Born in Baltimore, Maryland (United States) in 1948, Susan Meiselas initially became interested in photography after her father gave her his army camera. Over time, she has created a wildly successful career for herself not limited to a specific theme in her work or confined to one country in the world. Since 1976, she has been a member of Magnum Photos, an international community of photographers, and creates work that challenges the bliss of ignorance by documenting the realities of the world around us. According to Meiselas, “Photographs are immediate personal encounters that last only a moment. These encounters may create a bridge for constructing larger narratives, which go beyond someone’s personal story to a wider national or cultural history. The picture is then merely the starting point.”
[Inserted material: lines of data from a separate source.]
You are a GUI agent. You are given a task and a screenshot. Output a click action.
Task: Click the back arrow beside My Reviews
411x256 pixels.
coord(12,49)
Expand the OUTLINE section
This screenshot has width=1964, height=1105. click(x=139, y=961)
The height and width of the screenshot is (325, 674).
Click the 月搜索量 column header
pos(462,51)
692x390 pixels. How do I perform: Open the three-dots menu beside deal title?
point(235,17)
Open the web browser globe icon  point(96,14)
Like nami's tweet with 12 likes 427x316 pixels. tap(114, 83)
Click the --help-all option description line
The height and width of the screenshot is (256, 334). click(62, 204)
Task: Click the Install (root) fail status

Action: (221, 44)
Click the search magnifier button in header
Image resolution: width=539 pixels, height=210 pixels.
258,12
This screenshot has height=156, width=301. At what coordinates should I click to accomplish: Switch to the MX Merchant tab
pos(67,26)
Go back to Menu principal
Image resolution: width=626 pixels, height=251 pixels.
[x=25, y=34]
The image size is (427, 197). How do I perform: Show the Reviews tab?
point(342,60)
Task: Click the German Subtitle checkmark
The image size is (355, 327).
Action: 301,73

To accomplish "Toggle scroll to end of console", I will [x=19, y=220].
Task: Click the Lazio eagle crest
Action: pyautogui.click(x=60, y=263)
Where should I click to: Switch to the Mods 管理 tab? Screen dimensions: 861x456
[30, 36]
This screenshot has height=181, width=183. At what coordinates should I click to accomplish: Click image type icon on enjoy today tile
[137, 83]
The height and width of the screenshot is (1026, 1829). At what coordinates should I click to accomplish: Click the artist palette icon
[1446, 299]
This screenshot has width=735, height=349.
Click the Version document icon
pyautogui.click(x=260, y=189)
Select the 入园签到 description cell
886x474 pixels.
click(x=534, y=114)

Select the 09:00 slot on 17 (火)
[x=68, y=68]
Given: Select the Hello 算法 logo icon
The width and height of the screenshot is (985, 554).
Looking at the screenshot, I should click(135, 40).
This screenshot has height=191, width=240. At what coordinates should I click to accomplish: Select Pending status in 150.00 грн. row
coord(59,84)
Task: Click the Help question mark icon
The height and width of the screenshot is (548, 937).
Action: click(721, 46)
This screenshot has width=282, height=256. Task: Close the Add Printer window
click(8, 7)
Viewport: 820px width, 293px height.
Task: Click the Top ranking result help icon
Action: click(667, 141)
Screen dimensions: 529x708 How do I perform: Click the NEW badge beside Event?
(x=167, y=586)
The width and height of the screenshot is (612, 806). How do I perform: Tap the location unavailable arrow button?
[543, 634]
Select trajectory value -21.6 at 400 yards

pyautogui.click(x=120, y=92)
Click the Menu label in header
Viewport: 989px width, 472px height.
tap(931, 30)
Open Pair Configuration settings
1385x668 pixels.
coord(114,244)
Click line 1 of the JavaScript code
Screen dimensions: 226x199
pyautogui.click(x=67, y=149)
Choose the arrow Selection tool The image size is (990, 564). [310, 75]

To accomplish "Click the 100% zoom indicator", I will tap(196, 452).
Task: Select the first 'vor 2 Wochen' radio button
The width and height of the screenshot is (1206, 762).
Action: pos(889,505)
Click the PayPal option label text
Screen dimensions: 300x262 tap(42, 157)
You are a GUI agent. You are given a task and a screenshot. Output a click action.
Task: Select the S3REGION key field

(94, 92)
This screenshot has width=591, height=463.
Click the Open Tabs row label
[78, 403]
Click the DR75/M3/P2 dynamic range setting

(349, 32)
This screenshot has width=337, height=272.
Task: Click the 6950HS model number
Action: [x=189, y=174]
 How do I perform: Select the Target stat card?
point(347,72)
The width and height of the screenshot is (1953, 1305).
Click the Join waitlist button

The exhibition is expected to combine photography, video, sound, and installation to explore the different scales of time and conflict in her work. Highlights from the exhibition include some of her most poignant projects such as Carnival Strippers (1972-75), The Life of an Image: Molotov Man (1979-2009), Kurdistan: In the Shadow of History (1991-2007) and Archives of Abuse (1991-92). Corey Keller, the curator of photography at SFMOMA, described Meiselas’ approach to her subjects as “deeply ethical and profoundly inspiring.’’ Indeed, in all her work, Meiselas attempts to form a relationship with her subject first before snapping photos of them for her projects. For the renowned artist, photography is meant to be a mediation between her and her subject and not an overpowering force that threatens the candid nature of her images.
For example, Carnival Strippers was one of her first major photographic projects in which Meiselas travelled to New England in the early 1970s to capture the striptease performers in action. From the perspective of the women themselves, Meiselas was able to portray the empowerment they felt by owning and using their sexuality for the first time in a male-dominated society that had prevented them from doing so before. Meiselas’ connection to her subjects is what has earned her a reputation as one of the greatest living documentary photographers. And the Susan Meiselas: Mediations exhibition promises to be an immersive and engaging experience for those eager to step into the past through the eyes of a photographer who has seen it all.